Cursor、コードベースのセキュリティレビュー機能を追加 Cursor Security Review

Cursor has expanded Bugbot, the AI-powered review tool integrated into its coding environment, with a new capability that performs security reviews across an entire codebase. The addition addresses a growing concern in software development: as AI-generated code becomes routine, ensuring the safety of that output has emerged as one of the harder problems for engineering teams to solve.

The new feature is designed to scan whole repositories rather than individual diffs, surfacing potential vulnerabilities, insecure implementation patterns, and mishandling of sensitive data such as credentials or secrets. Until now, Bugbot has focused primarily on pull-request-level review, flagging issues within the scope of a single change. The codebase-wide security review marks a shift toward broader, cross-cutting analysis, allowing developers to understand systemic risks rather than only the implications of a specific commit. Findings are intended to be visible before code is merged or deployed, supporting what the industry commonly refers to as a shift-left approach to security.

The context for this release is the rapid acceleration of AI-assisted code generation. Tools such as GitHub Copilot, Anthropic's Claude Code, and Cursor's own Agent functionality are producing code at volumes that human reviewers cannot realistically keep up with. That dynamic has driven renewed interest in static application security testing (SAST) products, with vendors including Snyk, Semgrep, and GitHub Advanced Security all reporting expanded usage. Research published by OpenAI and Anthropic has also highlighted patterns specific to AI-generated code, including reliance on outdated libraries, oversimplified authentication logic, and hardcoded secrets — recurring failure modes that traditional review processes do not always catch quickly enough.

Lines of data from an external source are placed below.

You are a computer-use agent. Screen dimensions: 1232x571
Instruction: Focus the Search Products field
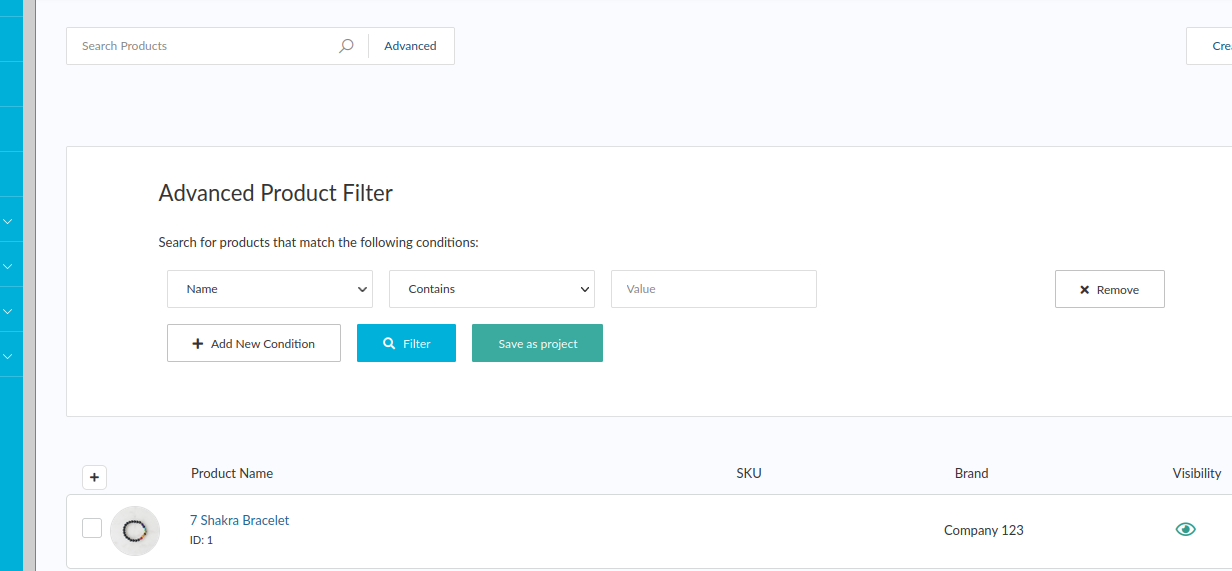[x=205, y=46]
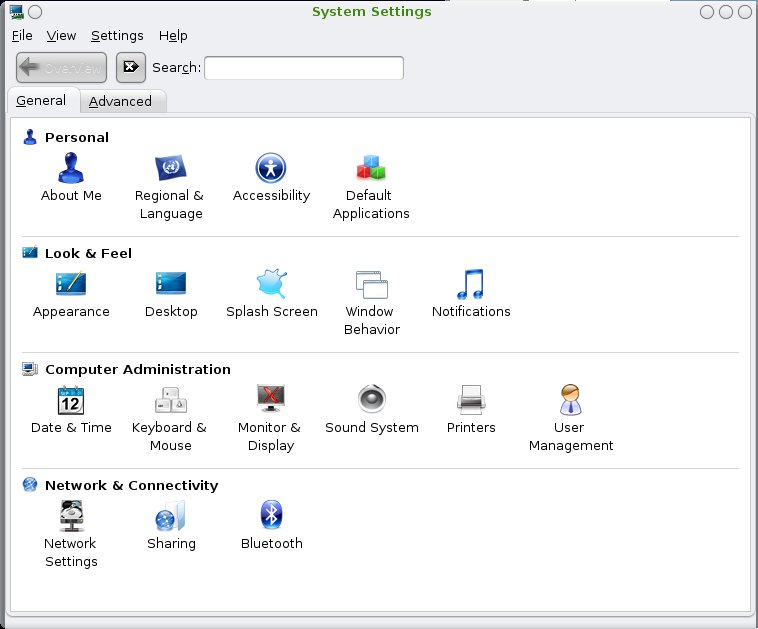Open the User Management settings
Image resolution: width=758 pixels, height=629 pixels.
[571, 401]
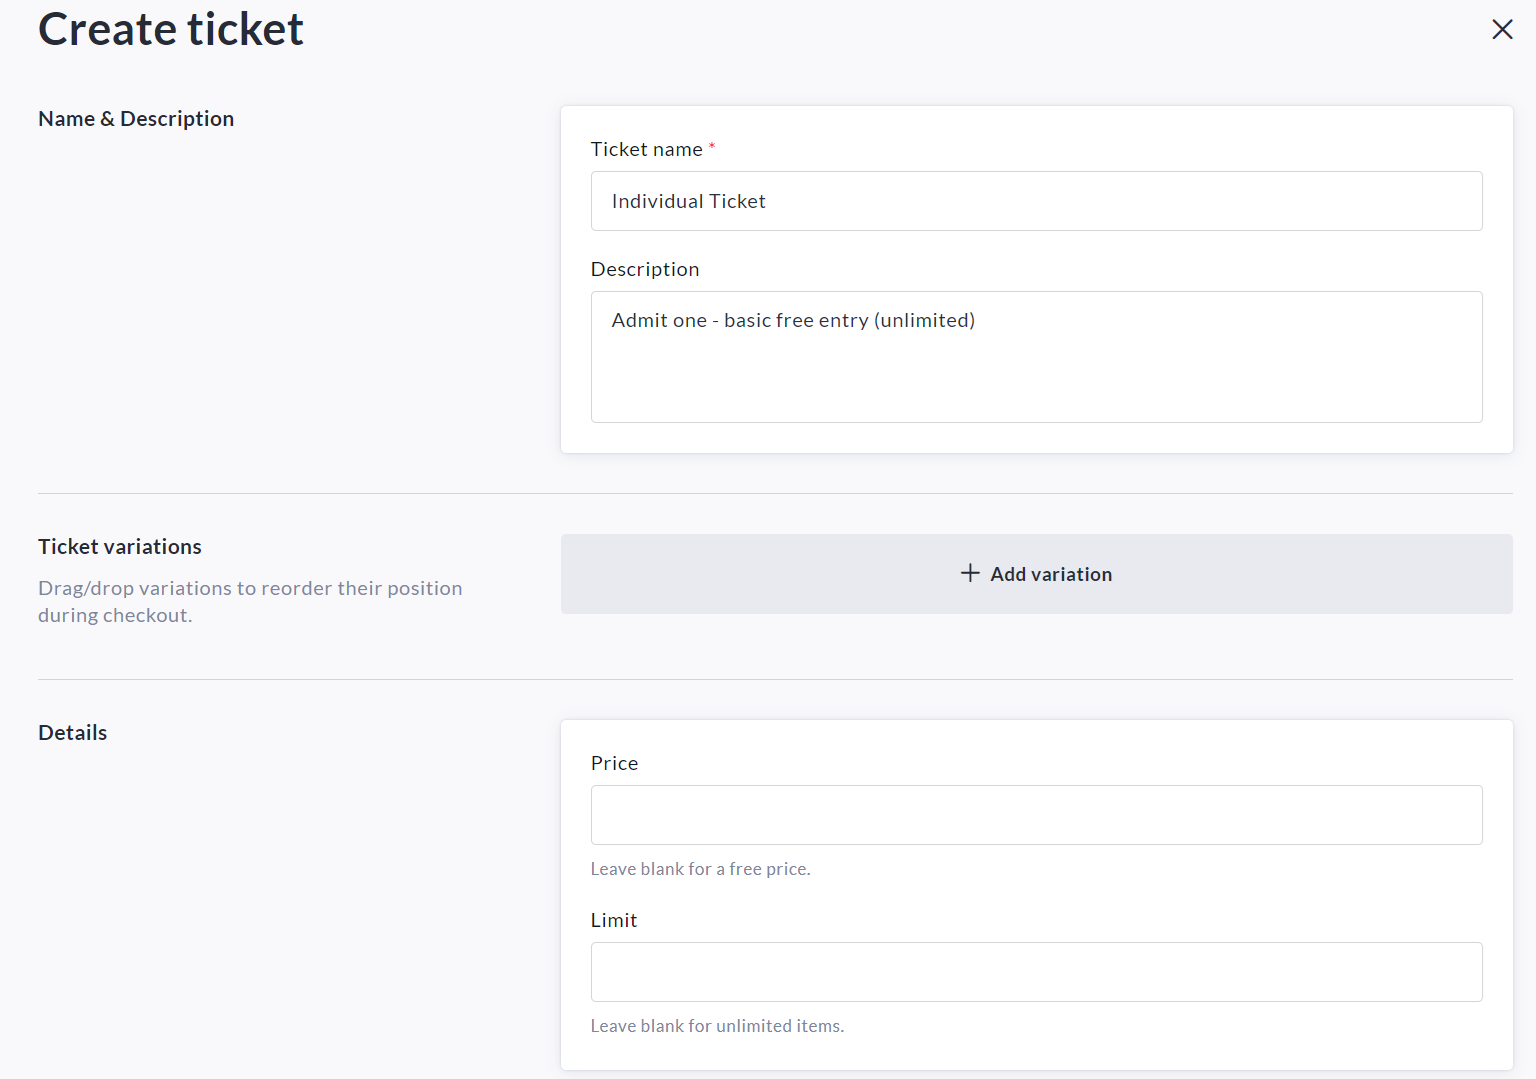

Cursor's approach appears to differentiate itself less through novel detection techniques and more through workflow integration. By keeping security review inside the editor and the existing review loop, the company seems to be betting that reducing context switching to external dashboards or separate scanning pipelines will encourage more consistent use. For developers already working in Cursor, vulnerabilities flagged alongside ordinary code suggestions may be easier to address in the moment than those surfaced hours later in a CI report.

There are open questions about how the feature will perform in practice. False-positive rates remain a perennial issue for SAST tooling, and AI-driven analysis can be particularly prone to plausible-sounding but incorrect findings. Performance on very large repositories — where full-codebase scans can be expensive in both time and compute — is another area that will likely be scrutinized as adoption grows. It also remains unclear how Cursor's offering will coexist with dedicated security platforms; many organizations have established relationships with specialized vendors, and security teams may be reluctant to rely solely on a tool embedded in a developer-facing IDE.

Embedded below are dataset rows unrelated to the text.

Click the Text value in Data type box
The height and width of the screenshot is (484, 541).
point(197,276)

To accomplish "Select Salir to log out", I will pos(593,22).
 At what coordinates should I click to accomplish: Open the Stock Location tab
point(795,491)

Still, the move reflects a broader trend in which AI coding environments are absorbing functions that were previously handled by separate categories of tooling. Review, testing, and now security analysis are increasingly being framed as features of the editor rather than standalone products. Whether that consolidation ultimately strengthens software security or simply shifts the location of existing weaknesses is something the market will likely take some time to evaluate. For now, Cursor's announcement signals that the major AI coding vendors view secure-by-default output, not just productive output, as a competitive battleground.